Acteon retusus

Scientific classification
- Kingdom: Animalia
- Phylum: Mollusca
- Class: Gastropoda
- Superfamily: Acteonoidea
- Family: Acteonidae
- Genus: Acteon
- Species: A. retusus
- Binomial name: Acteon retusus Verco, 1907

= Acteon retusus =

- Genus: Acteon (gastropod)
- Species: retusus
- Authority: Verco, 1907

Species of marine gastropod

Acteon retusus, common name the notched acteon, is a species of sea snail, a marine gastropod mollusc in the family Acteonidae.

==Description==
The length of the shell attains 9.4 mm, its diameter 6.1 mm.

(Original description) The thin, oval shell is shining and translucent. It is yellowish-white. It contains six whorls. The protoconch consists of one whorl. The immersed apex is convex, quite smooth, and ends abruptly in an oblique retrocurrent scar. The whorls of the spire are roundly shouldered immediately below the suture, then convexly sloping. The suture is deeply narrowly channelled. The body whorl is roundly-obliquely cylindrical. The aperture is obliquely arcuately pyriform.
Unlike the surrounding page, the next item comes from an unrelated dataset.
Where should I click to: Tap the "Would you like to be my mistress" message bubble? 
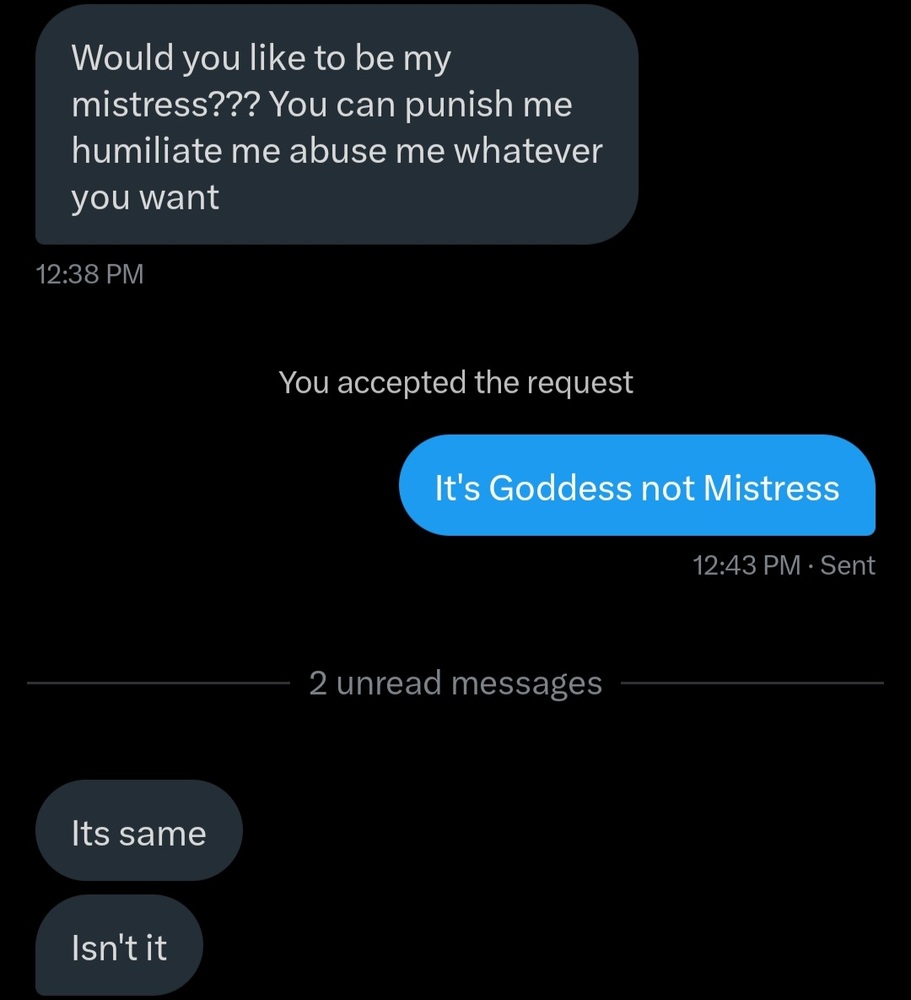point(336,125)
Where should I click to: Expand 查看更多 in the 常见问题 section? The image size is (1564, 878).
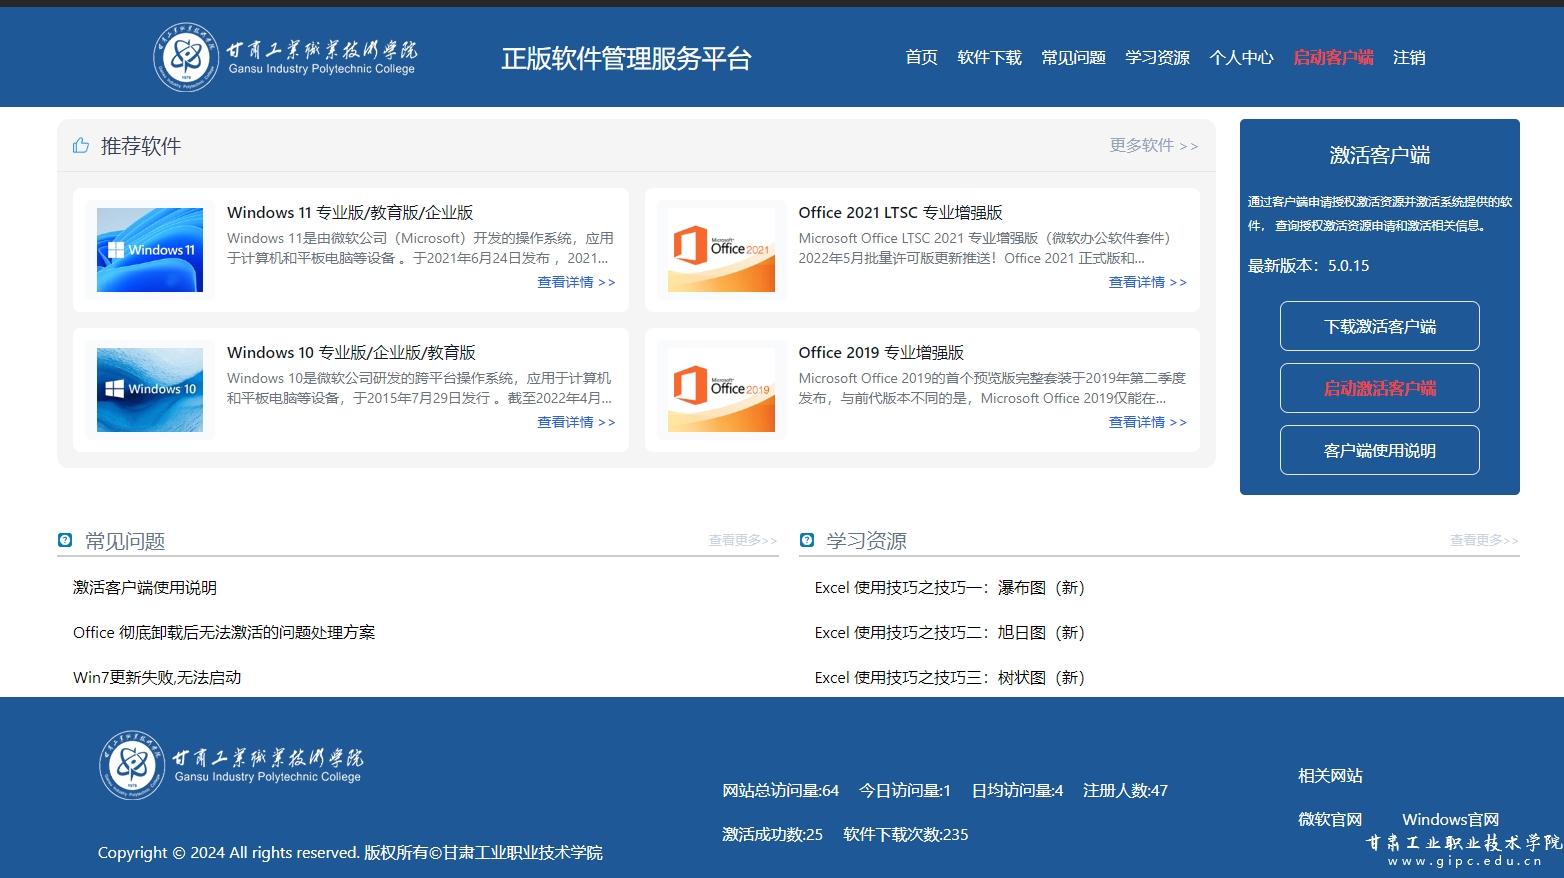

The outer lip is simple, smooth inside, finely-crinkled outside and very slightly compressed above its centre. The basal lip is well-rounded, its inner half distinctly everted. The columella has a wide, simple oblique fold just below the base of the body whorl, over which the thin inner lip is applied to join the labrum at the suture. The umbilicus is small.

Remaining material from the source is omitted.